Paul A. McLennon, Sr., Honors Moot Court Competition Final Round and Awards Event

This event occurred in the past

Paul A. McLennon, Sr., Honors Moot Court Competition Final Round and Awards Event

This event occurred in the past

Date and Time

  • Wednesday, March 24, 2021 from 5:30 p.m. to 7:30 p.m.

Location

Virtual

5998 Alcala Park San Diego, CA 92110

Cost

0

Details

The Paul A. McLennon, Sr., Honors Moot Court Competition provides an opportunity for students to develop their brief writing and advocacy skills and to test these skills in an open, rigorous competition. Organized by the Appellate Moot Court Board, the competition consists of several preliminary rounds, culminating in the final round argued before a distinguished panel of judges. This competition was established by USD Professor Michael Devitt to honor long time family friend, attorney and naval officer, Paul A. McLennon, Sr. 

View the program here. Registration is not required. Zoom will ask for your name and email address when joining the webinar.

Esteemed Judges

Hon. M. Margaret McKeown 
Hon. Robert J. Trentacosta, '79 (JD)
Hon. Judith Clark '89 (JD)
 
Schedule

Final Round Competition - 5:30 p.m. 
Awards Event - 6:30 p.m. 

Case Before the Court

First Church of Rhodes, et al. v. City of Saint Denis.

The 2021 Paul A. McLennon, Sr. Moot Court problem deals with two issues arising out of the cancellation of Petitioner First Church of Rhodes’ advertisement on Respondent’s public transportation system.

The other Petitioner in this action, Rev. Orville Jennings Swanson, leads the First Church of Rhodes.  He applied for—and was granted—permission to use Respondent City of Saint Denis’ advertising space.  In response to public controversy surrounding Petitioners’ faith-healing, the City of Saint Denis cancelled the advertising lease.

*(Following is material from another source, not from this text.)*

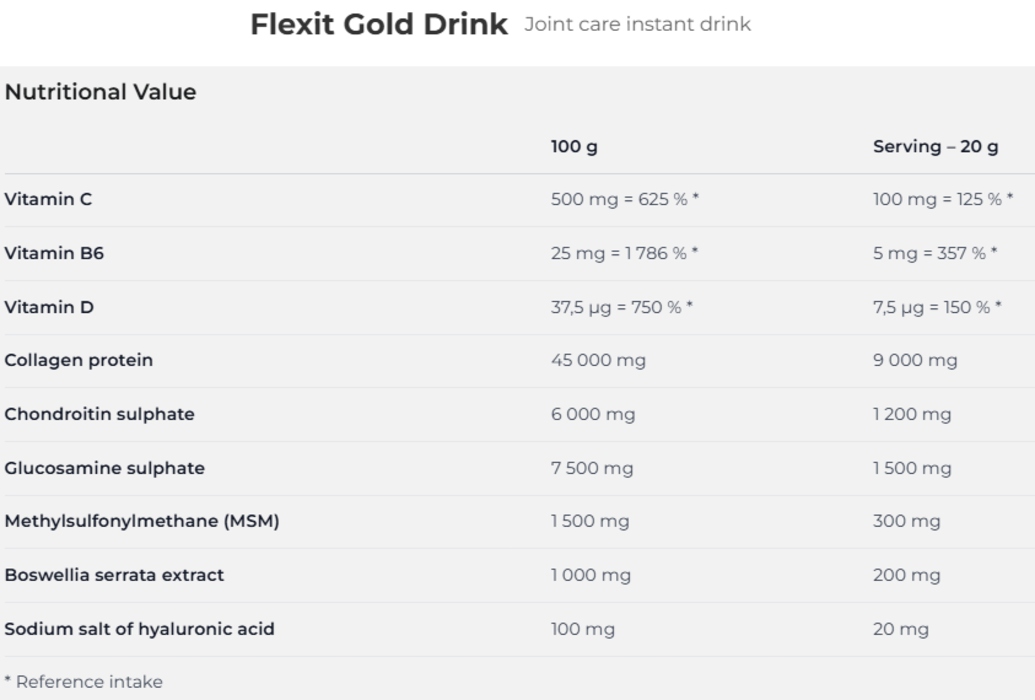
Task: Select the 100 g column header
Action: point(574,147)
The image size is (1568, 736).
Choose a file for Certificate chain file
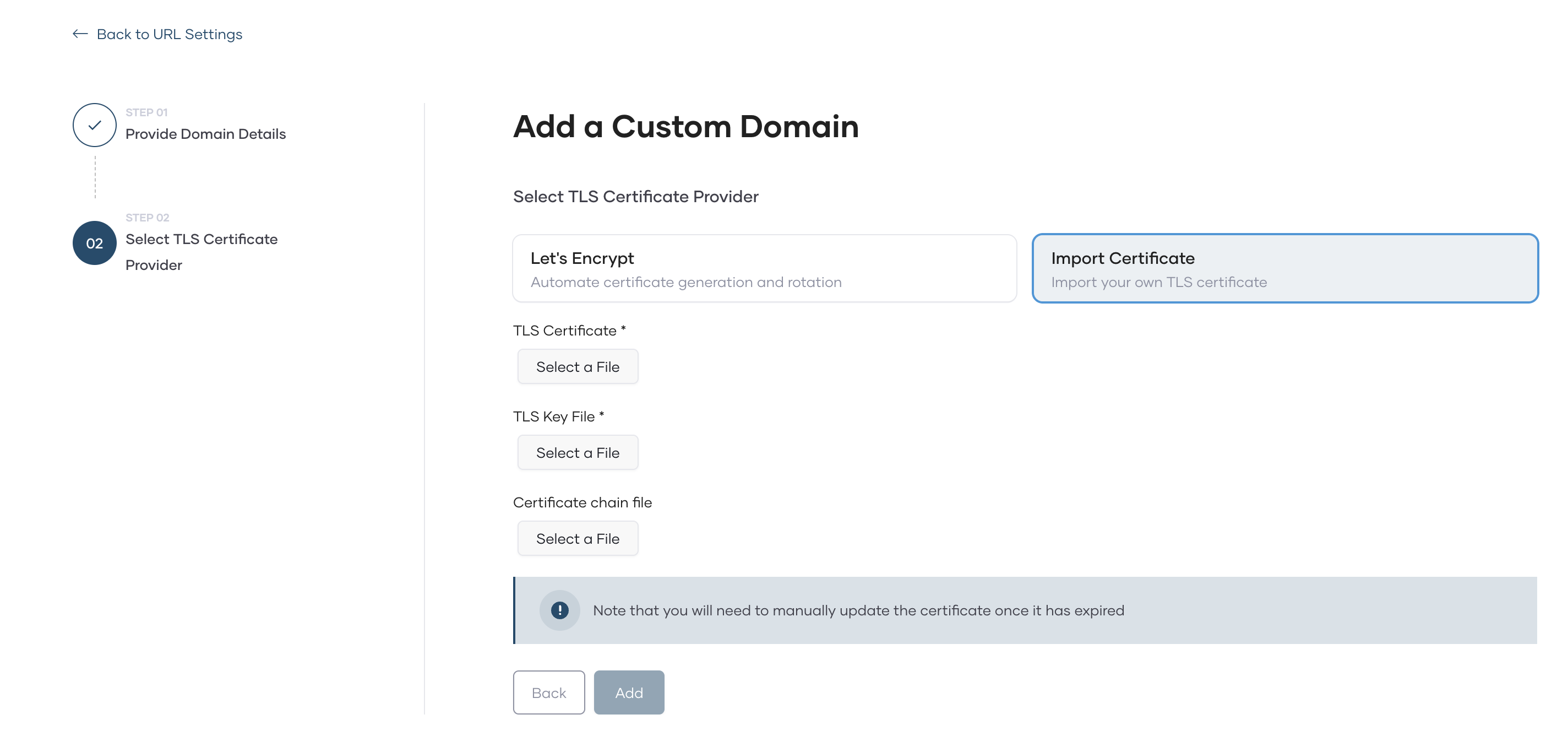coord(577,538)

The City of Saint Denis runs the Bayou Noir Transit Authority throughout the state of Lemoyne, located within the fictional Fourteenth Circuit.  The First Church’s advertisement featured a slogan used by Respondent-Intervenor Josiah Trelawny, a world-famous magician.  Prior to the First Church using the slogan in the advertisement, Trelawny’s magic act was marketed across the United States as a “Night of Mystery.”  Trelawny registered his trademark with the United States Patent and Trademark Office.  However, the public backlash and “cancel-culture” surrounding the First Church’s use of the slogan resulted in Trelawny’s trademark losing its value.

In cancelling the advertising agreement, the City cited two reasons.  First, the City points to a local ordinance approved by voters, prohibiting religious advertisements on government property as objectionable, controversial, or generally offensive.  Second, the City stated that it seeks to prevent a taking of Trelawny’s trademark rights. 

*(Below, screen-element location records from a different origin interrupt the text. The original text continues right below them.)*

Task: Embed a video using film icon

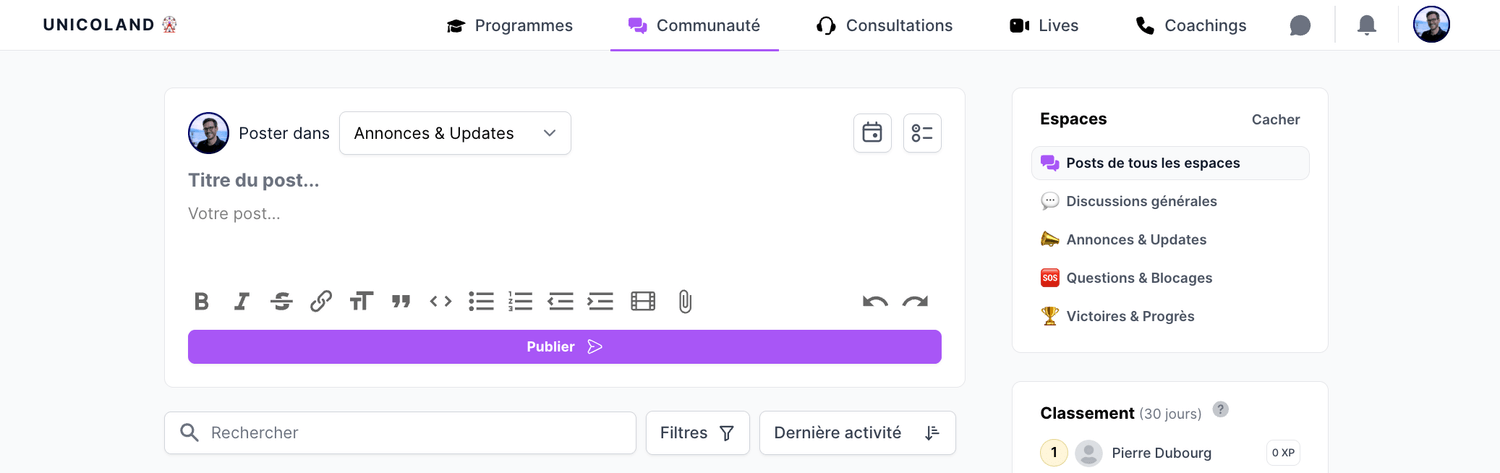Action: 643,301
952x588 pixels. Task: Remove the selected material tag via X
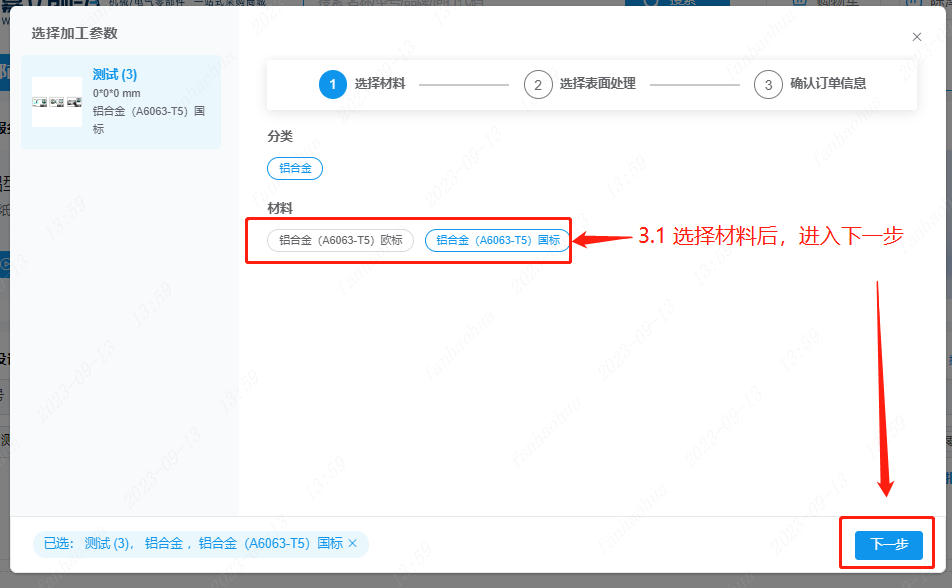(x=352, y=544)
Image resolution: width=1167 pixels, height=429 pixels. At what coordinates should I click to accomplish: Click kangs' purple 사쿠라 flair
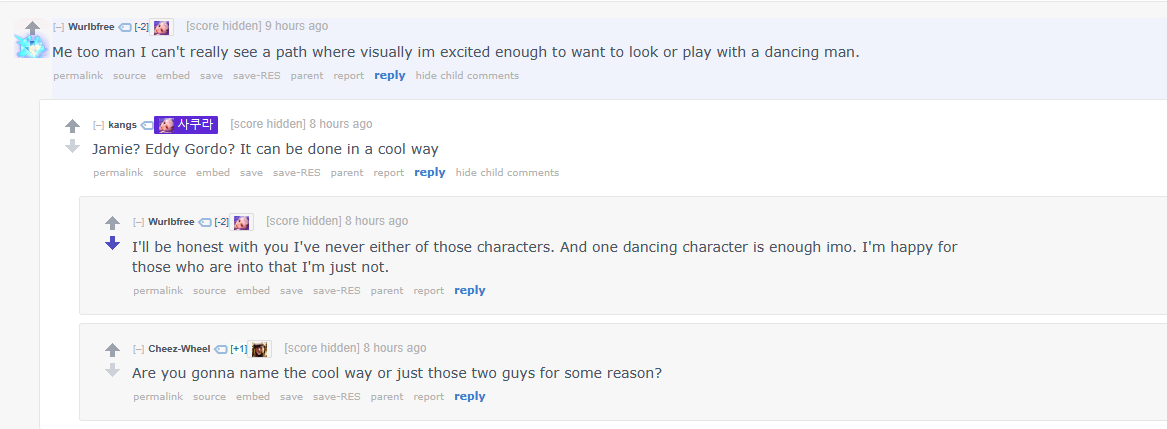pos(186,125)
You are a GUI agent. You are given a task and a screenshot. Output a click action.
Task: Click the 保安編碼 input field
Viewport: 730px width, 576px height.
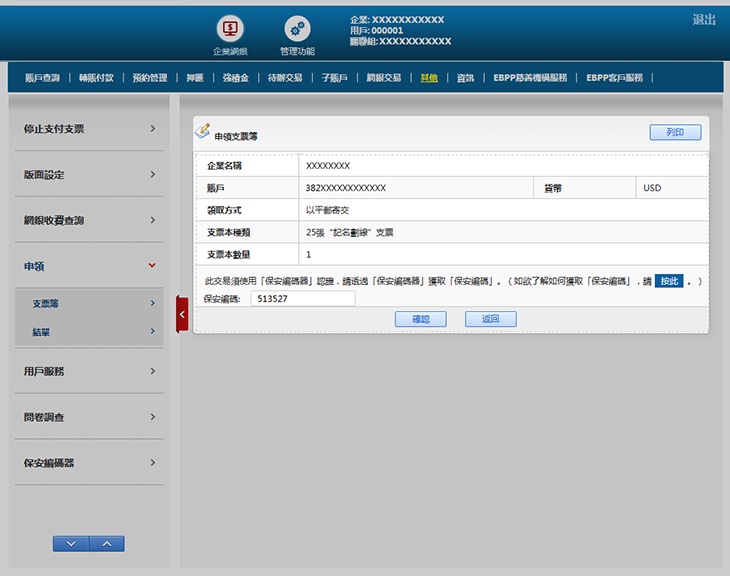[x=302, y=298]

The First Church and Swanson filed an action under 42 U.S.C. § 1983, claiming a violation of the First Amendment.

Petitioners argue that the City engaged in impermissible viewpoint discrimination, and that the City’s justification based on intellectual property rights fails because a taking is not cognizable for trademarks.  The City and Trelawny argue that the public transportation advertising space qualifies as a limited or non-public forum.  Respondents assert, as a result, that a lower level of First Amendment scrutiny justifies the City’s actions.  Additionally, Respondents argue that a lack of City action would result in a taking of Trelawny’s trademark by depriving him of the value of his mark.

In this tournament, the United States Supreme Court will address: (1) Whether a ban on religious advertisements within a government-run transportation system is considered a permissible non-public forum regulation or an impermissible viewpoint regulation under the freedom of speech guarantee of the First Amendment, and (2) whether the decrease of a trademark’s value which could have been avoided but-for government action is a taking under the Fifth Amendment, as incorporated by the Fourteenth Amendment.